Q: Belated congratulations on the IBM acquisition, Mike. It's been quite a few years in the making; I first visited Rational when doing articles on Ada in the early '80s.
Devlin: Ada was a good technology, but it didn't turn out to be a good market. But thank you. The merger is going quite well, better than any technology combination I've seen before.
Q: The obvious first question is: Rational played Switzerland between Microsoft and IBM for years. How will being a group within IBM impact your support for .NET and your emphasis on Java? I know you have a personal message on the Rational Web site stating your commitment to supporting .NET?
Devlin: That's one of the biggest questions we get from our customers. All our customers have heterogeneous environments, including .NET. We will continue to provide support for .NET across our product line. The customers are demanding it of us, and of Microsoft. They're demanding it of both of us.
Some products, such as ClearCase, have a relatively narrow interface to Visual Studio in particular, so maintaining compatibility is not very demanding. I don't think we'll ever have a problem with those.

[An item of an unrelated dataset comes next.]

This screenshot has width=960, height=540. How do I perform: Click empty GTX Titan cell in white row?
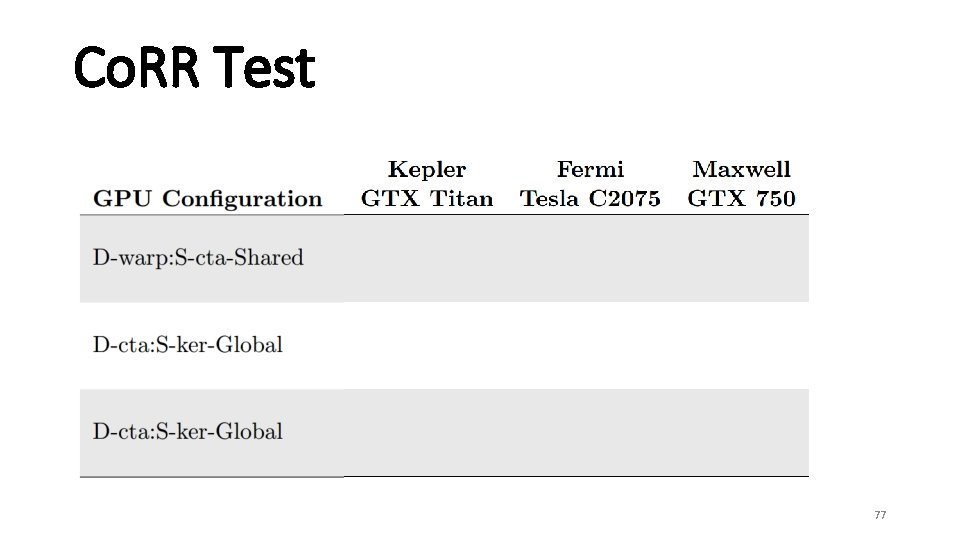[427, 345]
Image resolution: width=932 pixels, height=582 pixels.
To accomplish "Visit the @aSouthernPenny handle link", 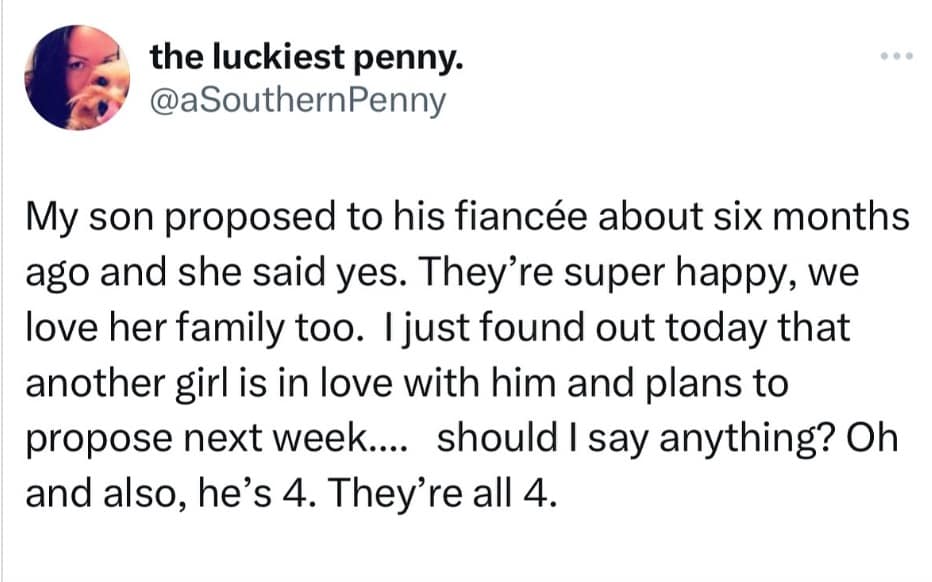I will click(298, 101).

Products such as testing and modeling tools do require a deeper connection. So far, Microsoft has given us the access we need and we expect to continue supporting .NET.
Actions speak louder than words. Look at the investment we're making in .NET and the products we're producing for .NET.
Q: Will you keep .NET versions of your tools functionally equivalent to other versions? Will the versions for different platforms vary? If so, how? Will you continue to peg Microsoft-related enhancements to your lifecycle tools to new versions of VS.NET?
Devlin: Good question. The core products such as ClearCase will be largely functionally equivalent. Products in testing and modeling areas are different to the extent that the platforms are different. If you're in the Visual Studio shell, they look different from how they look in the WebSphere or Eclipse shell.
So far, we've been able to keep most of the functionality equivalent. So features might appear first on the Microsoft platform, then on the others. There are differences; with Visual Studio it is important to support C#, Visual Basic, and C++, while on the WebSphere platform the emphasis is Java and C++.
Q: Asking the same question in a more confrontational fashion, I know that the WebSphere group sees its job as crushing .NET? Isn't that part of your purpose in life now?
Devlin: We have two purposes. As I said, our customers have heterogeneous environments. It's standard in the software group to support non-IBM products that compete with IBM products. There might be cases where working with the WebSphere team, we can bring new features to market more quickly than we can with Microsoft. But that's good because it will put pressure on Microsoft to give us those capabilities.
Q: Many people associate Rational with modeling because of your leadership role there, but in fact that isn't where the majority of your sales come from. Can you talk a little about your product mix and whether that will change in the near term?
Devlin: Historically, our largest product line has been change management, followed by modeling, testing, and then requirements management.
The main area driving change in our configuration management tools will be expanding them to provide a single control point for managing the application during development, deployment, and testing, and also deployment and operation, by integrating with Tivoli and other products IBM has. There are some interesting opportunities there.
Q: Can you be specific about how you'll integrate with Tivoli?
Devlin: We'll have something to announce in the near future, but I can't say anything now.